2 New H5N1 Thailand
Cases May Be
From ProMed
Source: Xinhua News Agency online
The 2 latest confirmed cases of human bird flu in Thailand might be [the result of] human-to-human transmission, a senior health official has said. Dr Charoen Chuchottaworn, an avian influenza expert at the Public Health Ministry's Department of Medical Services, said doctors concluded after reviewing the history of the past 2 cases that both victims presented very mild symptoms of avian influenza and neither had any physical contact with chickens or birds.
One of the victims was a boy in Bangkok and the other was an 18-year-old man from Nonthaburi province, The "Nation" newspaper reported on Fri 2 Dec 2005.
This left doctors no clues as to where the patients became infected with the H5N1 virus and showed that avian influenza had moved from causing severe human infection to milder cases.
Charoen, who is also a member of the National Committee issuing guidelines for the treatment of avian influenza, made the remarks on Thu 1 Dec 2005 at the Joint International Tropical Medicine Meeting 2005 in Bangkok.
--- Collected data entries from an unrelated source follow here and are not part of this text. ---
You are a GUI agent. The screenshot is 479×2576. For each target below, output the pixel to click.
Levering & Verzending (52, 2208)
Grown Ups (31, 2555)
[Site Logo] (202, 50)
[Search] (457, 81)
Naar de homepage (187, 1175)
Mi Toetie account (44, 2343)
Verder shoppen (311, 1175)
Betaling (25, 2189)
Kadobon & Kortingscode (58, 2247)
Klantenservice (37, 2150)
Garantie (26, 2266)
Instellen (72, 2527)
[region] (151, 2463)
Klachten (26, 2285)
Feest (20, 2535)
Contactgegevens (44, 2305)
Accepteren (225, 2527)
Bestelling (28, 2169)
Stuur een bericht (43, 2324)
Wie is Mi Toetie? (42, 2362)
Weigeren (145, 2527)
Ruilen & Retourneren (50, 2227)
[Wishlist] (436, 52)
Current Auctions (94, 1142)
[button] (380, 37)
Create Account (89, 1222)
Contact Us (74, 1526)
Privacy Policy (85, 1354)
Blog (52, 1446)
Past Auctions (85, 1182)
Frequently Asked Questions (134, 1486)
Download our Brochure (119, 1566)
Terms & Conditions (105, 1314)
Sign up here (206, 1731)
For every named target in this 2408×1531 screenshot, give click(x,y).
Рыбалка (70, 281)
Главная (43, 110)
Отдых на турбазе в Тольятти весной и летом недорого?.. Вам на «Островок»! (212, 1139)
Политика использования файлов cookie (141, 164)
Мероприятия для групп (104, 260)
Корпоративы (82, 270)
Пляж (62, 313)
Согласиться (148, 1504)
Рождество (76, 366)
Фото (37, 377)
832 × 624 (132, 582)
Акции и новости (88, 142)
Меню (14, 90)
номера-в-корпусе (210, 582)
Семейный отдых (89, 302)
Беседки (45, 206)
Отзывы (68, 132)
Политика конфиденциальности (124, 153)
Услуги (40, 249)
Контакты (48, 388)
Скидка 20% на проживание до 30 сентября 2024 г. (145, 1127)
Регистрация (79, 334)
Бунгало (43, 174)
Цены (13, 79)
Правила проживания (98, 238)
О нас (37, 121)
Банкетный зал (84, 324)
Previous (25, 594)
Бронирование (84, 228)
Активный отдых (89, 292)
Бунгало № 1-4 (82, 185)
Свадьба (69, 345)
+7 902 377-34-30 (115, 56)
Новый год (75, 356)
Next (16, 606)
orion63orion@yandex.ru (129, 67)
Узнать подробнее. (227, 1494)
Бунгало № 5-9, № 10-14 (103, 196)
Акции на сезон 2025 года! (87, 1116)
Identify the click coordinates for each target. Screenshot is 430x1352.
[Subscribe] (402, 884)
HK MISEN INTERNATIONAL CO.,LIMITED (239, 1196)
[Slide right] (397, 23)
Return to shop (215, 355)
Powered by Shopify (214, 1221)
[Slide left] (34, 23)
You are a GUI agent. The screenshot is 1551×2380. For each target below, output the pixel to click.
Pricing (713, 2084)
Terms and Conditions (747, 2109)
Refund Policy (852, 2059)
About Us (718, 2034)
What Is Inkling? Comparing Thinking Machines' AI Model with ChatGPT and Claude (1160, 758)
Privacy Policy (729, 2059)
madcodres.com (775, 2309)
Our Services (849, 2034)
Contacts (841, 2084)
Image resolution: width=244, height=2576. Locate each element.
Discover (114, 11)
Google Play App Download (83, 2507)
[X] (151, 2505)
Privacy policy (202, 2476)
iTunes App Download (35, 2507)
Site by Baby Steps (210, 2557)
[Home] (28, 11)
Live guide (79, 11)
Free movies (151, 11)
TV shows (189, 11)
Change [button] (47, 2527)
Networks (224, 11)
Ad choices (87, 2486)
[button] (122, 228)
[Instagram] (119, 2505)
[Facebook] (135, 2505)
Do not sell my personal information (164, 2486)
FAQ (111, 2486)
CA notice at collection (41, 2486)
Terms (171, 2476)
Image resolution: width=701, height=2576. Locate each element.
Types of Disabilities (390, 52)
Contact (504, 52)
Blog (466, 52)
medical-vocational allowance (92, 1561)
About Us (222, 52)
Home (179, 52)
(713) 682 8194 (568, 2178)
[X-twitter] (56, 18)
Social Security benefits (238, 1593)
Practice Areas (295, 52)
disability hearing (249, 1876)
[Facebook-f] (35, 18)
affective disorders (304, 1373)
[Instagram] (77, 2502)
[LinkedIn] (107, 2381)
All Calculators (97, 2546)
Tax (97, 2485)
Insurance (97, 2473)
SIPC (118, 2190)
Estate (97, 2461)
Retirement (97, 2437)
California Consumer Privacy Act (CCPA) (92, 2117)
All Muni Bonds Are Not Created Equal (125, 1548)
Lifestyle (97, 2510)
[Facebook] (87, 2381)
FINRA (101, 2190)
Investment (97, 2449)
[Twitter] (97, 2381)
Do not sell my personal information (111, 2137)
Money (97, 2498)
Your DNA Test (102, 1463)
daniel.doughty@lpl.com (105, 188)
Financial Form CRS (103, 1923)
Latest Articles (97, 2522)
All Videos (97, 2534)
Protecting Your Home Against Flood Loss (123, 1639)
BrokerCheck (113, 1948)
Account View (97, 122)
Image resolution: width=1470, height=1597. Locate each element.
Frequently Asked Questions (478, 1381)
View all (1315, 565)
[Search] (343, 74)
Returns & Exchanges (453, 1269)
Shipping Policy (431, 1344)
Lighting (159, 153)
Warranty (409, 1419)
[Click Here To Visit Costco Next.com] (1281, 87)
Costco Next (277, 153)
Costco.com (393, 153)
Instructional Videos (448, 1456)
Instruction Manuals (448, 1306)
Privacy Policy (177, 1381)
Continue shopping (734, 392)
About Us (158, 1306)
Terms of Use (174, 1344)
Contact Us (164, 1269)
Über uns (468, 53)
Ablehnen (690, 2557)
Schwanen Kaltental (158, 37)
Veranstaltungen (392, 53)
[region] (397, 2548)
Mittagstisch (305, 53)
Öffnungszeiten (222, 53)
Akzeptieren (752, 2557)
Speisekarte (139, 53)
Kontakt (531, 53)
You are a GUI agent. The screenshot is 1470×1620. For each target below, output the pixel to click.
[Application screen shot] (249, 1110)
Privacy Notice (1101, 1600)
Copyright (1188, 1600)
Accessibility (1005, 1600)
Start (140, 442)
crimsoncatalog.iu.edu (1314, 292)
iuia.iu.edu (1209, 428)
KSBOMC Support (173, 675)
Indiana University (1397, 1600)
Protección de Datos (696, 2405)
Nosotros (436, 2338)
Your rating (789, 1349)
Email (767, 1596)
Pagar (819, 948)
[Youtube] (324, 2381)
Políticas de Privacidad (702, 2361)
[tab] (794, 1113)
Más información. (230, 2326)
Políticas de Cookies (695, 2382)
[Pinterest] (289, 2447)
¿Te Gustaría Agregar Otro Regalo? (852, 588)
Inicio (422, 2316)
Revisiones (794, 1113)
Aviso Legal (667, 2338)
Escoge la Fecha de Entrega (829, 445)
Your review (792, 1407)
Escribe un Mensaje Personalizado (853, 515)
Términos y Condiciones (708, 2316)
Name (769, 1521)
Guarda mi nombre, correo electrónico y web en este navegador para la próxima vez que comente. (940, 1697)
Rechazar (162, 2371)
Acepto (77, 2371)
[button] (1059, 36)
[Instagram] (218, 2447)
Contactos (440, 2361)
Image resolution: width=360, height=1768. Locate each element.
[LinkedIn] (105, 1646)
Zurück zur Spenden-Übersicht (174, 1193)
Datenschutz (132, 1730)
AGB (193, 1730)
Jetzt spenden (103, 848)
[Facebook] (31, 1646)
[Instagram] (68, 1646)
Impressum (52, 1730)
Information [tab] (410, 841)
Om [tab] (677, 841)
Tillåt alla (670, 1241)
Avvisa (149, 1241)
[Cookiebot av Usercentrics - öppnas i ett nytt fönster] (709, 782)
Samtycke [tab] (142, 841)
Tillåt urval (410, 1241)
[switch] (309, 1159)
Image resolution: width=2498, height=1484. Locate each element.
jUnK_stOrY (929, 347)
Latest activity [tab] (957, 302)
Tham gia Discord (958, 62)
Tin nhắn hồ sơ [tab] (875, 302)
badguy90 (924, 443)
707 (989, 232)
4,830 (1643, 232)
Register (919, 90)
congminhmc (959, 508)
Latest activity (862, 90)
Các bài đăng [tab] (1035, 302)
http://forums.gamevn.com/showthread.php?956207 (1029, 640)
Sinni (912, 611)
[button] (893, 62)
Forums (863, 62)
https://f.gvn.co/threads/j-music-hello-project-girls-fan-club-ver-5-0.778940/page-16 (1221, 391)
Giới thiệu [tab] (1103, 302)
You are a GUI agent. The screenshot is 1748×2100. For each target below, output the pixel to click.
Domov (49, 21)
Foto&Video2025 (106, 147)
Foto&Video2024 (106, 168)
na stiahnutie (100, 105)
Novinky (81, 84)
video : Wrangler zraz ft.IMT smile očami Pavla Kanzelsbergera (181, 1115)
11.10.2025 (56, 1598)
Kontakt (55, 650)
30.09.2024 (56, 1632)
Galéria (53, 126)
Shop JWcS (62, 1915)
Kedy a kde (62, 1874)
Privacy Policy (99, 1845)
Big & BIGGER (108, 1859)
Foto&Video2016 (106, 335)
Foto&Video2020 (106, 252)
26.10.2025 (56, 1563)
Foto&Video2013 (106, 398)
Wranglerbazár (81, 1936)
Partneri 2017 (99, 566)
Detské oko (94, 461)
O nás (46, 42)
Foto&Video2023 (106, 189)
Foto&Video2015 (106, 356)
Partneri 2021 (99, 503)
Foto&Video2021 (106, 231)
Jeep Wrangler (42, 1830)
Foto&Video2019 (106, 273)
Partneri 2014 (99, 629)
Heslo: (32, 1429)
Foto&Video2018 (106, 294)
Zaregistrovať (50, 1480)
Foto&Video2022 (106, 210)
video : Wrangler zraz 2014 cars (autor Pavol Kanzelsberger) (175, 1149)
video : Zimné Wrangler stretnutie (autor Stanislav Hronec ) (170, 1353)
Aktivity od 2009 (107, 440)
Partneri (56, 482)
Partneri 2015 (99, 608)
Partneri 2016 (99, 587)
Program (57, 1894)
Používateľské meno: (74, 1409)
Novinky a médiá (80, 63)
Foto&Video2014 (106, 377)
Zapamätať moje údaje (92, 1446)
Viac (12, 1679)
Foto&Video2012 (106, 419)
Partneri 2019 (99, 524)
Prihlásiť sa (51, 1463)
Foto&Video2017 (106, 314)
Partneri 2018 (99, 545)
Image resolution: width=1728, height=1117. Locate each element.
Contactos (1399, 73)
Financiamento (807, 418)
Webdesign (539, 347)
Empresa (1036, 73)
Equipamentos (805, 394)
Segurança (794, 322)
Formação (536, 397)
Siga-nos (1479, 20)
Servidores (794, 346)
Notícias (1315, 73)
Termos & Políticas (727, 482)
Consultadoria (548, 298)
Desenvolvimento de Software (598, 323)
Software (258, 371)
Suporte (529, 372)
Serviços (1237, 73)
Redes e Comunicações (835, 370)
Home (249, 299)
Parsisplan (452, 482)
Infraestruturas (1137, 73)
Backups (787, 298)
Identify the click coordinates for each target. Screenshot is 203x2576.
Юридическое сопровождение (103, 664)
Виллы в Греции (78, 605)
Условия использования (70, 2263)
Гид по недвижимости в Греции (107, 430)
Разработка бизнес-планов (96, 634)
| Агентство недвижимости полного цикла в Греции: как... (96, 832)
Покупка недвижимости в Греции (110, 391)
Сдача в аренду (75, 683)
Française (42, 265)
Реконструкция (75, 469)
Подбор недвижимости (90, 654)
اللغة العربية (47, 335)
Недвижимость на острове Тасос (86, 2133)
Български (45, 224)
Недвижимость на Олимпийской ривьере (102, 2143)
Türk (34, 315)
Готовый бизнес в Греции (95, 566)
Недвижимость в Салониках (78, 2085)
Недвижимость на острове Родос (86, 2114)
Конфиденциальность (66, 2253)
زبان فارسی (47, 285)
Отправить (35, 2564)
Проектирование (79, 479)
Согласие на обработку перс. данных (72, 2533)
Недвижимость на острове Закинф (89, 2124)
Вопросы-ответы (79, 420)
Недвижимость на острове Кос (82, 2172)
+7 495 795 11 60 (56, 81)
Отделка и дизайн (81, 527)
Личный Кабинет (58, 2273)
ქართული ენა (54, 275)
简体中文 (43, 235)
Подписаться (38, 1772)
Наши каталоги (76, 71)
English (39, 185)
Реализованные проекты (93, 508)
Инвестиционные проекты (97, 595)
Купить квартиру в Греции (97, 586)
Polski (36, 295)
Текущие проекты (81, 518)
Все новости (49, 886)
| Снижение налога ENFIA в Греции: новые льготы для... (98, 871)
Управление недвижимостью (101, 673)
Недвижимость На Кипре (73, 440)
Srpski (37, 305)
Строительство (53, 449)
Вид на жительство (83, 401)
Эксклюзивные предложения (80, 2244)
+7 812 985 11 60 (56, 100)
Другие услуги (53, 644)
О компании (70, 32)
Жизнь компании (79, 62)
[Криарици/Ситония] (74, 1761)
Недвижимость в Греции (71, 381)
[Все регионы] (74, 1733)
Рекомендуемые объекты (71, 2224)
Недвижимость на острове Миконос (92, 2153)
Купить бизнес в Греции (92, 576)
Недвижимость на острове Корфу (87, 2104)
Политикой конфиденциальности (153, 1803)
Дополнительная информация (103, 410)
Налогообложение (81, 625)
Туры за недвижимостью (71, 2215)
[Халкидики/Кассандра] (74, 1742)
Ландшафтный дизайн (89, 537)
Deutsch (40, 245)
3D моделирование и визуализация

Dr Kamnuan Ungchusak, Director of the Epidemiology Bureau, challenged Charoen's assertion about human-to-human transmissions.
He told The Nation newspaper that while neither of the patients had direct contact with chickens, they lived in an environment where the virus was prevalent. "Chickens were dying near their homes and chicken droppings were everywhere around their neighborhood," he said. "They might have contracted the virus through contaminated soil."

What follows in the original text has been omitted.